Locate every line in the records below that holds the word "Collapse" and return each one.

─── Source data

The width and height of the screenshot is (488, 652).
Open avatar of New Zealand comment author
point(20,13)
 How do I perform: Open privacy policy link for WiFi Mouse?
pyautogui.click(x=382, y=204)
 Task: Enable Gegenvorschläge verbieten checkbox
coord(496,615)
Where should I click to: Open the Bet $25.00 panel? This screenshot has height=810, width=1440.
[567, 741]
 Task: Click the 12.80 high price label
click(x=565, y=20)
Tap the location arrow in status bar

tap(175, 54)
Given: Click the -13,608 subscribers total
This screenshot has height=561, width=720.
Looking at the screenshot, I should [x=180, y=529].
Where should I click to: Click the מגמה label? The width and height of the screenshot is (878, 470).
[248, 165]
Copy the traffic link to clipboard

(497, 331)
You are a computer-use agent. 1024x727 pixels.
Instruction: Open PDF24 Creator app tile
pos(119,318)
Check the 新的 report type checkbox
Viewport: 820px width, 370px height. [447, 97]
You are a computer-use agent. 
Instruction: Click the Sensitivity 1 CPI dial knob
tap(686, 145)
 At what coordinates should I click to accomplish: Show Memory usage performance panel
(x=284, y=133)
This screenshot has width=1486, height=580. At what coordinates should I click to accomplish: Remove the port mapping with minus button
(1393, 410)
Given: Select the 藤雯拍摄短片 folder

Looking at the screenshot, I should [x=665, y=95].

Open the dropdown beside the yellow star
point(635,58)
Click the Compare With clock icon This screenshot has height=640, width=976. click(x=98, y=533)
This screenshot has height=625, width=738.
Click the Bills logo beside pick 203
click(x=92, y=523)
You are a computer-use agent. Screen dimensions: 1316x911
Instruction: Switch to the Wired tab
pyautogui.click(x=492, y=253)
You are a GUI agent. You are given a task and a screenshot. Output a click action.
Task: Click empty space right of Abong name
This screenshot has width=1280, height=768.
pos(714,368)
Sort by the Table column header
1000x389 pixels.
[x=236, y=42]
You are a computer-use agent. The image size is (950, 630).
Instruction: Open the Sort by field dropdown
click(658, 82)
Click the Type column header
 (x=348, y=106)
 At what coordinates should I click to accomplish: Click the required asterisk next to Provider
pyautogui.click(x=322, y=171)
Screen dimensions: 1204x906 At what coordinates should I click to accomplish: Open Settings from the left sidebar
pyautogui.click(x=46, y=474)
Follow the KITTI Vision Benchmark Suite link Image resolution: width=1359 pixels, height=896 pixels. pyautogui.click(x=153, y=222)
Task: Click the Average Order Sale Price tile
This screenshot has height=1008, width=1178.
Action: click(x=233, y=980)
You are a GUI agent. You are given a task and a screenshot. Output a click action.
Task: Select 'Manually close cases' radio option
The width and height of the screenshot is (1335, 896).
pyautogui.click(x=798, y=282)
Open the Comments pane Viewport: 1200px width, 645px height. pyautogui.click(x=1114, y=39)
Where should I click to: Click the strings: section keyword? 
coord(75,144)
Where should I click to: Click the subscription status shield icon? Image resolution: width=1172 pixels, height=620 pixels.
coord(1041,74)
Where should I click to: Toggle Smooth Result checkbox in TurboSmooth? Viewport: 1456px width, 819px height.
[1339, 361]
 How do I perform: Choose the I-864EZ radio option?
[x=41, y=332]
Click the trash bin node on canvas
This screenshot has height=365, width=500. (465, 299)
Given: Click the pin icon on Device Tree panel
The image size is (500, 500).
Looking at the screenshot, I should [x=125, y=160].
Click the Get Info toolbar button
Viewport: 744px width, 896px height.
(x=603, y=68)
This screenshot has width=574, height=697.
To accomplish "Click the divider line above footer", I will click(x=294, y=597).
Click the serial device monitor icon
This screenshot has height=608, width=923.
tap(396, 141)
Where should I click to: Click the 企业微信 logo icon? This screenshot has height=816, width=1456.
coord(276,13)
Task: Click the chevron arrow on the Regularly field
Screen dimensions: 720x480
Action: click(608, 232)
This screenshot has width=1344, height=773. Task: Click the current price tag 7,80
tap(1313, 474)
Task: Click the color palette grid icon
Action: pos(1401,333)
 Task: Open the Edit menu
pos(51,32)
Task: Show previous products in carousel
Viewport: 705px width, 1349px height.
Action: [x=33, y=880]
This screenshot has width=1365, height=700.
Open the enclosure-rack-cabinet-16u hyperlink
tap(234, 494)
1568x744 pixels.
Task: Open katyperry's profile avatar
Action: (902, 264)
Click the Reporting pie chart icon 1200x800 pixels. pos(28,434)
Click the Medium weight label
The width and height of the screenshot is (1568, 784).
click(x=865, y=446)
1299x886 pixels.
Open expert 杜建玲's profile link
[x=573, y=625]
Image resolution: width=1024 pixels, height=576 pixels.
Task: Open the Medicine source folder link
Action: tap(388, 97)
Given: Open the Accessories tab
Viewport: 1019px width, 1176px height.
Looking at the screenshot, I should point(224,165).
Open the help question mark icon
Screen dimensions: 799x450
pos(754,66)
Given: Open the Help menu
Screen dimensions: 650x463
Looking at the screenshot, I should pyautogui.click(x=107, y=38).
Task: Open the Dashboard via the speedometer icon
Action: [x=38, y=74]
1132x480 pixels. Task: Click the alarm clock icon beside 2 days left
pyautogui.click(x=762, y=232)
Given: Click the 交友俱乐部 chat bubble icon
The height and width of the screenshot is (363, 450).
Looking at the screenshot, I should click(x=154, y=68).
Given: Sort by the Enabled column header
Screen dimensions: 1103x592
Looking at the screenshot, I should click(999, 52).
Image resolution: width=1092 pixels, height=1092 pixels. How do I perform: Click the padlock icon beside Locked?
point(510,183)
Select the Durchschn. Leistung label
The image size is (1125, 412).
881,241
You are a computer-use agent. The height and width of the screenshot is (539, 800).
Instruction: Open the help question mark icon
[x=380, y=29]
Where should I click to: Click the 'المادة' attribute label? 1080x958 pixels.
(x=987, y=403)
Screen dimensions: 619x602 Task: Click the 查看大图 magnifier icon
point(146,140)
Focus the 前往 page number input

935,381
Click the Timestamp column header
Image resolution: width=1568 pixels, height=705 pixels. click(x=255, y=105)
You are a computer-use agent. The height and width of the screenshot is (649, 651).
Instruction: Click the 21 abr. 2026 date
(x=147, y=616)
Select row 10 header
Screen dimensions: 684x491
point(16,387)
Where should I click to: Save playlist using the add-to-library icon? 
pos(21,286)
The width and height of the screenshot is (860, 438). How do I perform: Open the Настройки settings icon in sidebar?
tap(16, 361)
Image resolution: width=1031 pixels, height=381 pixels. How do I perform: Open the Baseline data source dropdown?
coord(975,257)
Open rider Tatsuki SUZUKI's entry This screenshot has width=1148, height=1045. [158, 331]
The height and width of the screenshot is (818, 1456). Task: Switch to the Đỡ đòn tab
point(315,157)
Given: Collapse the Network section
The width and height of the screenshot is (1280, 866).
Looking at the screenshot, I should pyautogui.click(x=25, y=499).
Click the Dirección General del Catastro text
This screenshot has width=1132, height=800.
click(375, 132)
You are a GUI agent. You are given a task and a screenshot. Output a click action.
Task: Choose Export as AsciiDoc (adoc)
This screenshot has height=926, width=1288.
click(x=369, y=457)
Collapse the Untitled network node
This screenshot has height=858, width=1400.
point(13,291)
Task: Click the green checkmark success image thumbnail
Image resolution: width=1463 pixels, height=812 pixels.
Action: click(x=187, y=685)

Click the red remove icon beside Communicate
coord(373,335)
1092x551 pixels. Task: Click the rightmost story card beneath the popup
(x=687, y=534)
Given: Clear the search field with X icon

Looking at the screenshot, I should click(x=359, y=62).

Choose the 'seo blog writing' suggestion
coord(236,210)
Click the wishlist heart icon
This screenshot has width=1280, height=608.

──────

Exercise answer:
Given: Collapse the Network section
Collapse the Untitled network node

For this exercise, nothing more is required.